[Work task 1]: Using the article on surgeons and airline pilots, explain why the author tells readers their safety isn't really at risk.
[Work task 2]: List every kind of aircraft the pilot in the article works up through during flight training.
[Work task 3]: According to the article on surgeons and pilots, how much does the jet the captain flies weigh?

[Text]:
<<<<

Would you trust a surgeon or airline pilot that doesn't love their job? Share:
- Steve Williamson, Dir. Product Development, eRep, Inc.
- Monday, February 25, 2019
You've got a bum ticker and need a new heart valve. The thought of undergoing open-heart surgery freaks you out, but you calm your nerves by reminding yourself that the surgeon has undergone years of intensive training. You're in good hands.
But are you?
Training is one thing, but what if the surgeon just doesn't have their heart in the job? (Sorry for the bad pun.)
Someone can spend 2-6 years of post-graduate education and training, then work in the field for 10 or even 20 years, only to have a gut feeling that it's just not right for them.
The Polar Vortex scene is getting old and you decide to take the family on a vacation to somewhere tropical. You load up in a Boeing 737 and fly south. Manning the controls is someone who's undergone several years of flight training, working their way up from a tiny Cessna to multi-engine planes and into regional jets. They paid their dues flying short-hops before landing four stripes and a Captain's gig with a major airline.
That person is in control of a jet that carries nearly 200 people and weighs over 160,000 pounds.
Would it be a comfortable flight if you knew that person thinks about finding another job as often as once per second? (This is no exaggeration. People who are actively disengaged in their job can think about changing jobs up to once per second.)
Don't worry. Both the surgeon and airline pilot are professionals. They are highly skilled and dedicated to doing their job to the best of their ability. Your safety really isn't at risk in either case. They exemplify what Alistair Cooke described when he spoke of professionals, "...they can do their best work even when they don't feel like it."
The point is, wouldn't you rather put your life into the hands of those who are hardwired for their role, someone who truly loves what they do?

>>>>

[Records]:
<<<<

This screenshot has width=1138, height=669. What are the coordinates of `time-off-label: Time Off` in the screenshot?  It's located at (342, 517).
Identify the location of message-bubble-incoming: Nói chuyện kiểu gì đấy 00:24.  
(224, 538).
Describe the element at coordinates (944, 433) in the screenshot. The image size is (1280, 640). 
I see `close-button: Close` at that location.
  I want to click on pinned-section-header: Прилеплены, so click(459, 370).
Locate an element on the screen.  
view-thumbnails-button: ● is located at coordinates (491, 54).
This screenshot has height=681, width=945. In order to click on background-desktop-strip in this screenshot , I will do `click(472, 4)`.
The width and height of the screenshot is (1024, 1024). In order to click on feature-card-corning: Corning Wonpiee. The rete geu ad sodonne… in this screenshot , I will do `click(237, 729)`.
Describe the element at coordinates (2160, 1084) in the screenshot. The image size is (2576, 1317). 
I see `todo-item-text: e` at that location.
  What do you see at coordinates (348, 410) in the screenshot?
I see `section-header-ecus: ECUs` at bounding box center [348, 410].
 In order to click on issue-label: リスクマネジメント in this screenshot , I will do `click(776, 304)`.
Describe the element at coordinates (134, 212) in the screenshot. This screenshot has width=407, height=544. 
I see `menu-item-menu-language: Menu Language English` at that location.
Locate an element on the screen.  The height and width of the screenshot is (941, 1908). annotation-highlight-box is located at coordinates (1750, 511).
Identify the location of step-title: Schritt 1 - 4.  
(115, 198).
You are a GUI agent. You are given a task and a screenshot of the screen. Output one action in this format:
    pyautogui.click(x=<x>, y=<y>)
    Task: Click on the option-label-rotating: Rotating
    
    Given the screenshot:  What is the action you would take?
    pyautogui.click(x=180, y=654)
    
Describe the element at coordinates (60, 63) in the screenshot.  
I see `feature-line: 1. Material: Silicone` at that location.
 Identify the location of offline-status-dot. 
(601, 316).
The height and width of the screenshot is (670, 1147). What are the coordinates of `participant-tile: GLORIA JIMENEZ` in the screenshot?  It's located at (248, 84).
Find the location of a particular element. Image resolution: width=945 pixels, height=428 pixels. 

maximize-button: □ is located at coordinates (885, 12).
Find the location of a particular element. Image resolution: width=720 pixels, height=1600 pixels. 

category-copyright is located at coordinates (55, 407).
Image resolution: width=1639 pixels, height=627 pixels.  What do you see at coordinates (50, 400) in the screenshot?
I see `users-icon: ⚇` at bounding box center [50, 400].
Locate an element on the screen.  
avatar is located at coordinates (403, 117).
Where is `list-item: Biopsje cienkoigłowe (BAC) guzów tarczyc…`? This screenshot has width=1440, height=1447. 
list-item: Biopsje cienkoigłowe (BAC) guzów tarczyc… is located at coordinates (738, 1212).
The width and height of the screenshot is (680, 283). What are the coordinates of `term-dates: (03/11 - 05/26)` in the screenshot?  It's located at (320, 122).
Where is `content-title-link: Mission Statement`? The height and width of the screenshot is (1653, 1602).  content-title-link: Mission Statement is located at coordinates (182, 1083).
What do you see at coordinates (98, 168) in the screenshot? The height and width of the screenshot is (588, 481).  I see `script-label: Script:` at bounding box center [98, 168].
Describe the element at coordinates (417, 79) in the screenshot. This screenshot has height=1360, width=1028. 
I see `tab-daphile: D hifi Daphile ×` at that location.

>>>>

[Exercise result 1]: Both the surgeon and the airline pilot are professionals. They are highly skilled and dedicated to doing their job as well as they can, so they can do their best work even when they don't feel like it.

[Exercise result 2]:
- A tiny Cessna
- Multi-engine planes
- Regional jets

[Exercise result 3]: Over 160,000 pounds.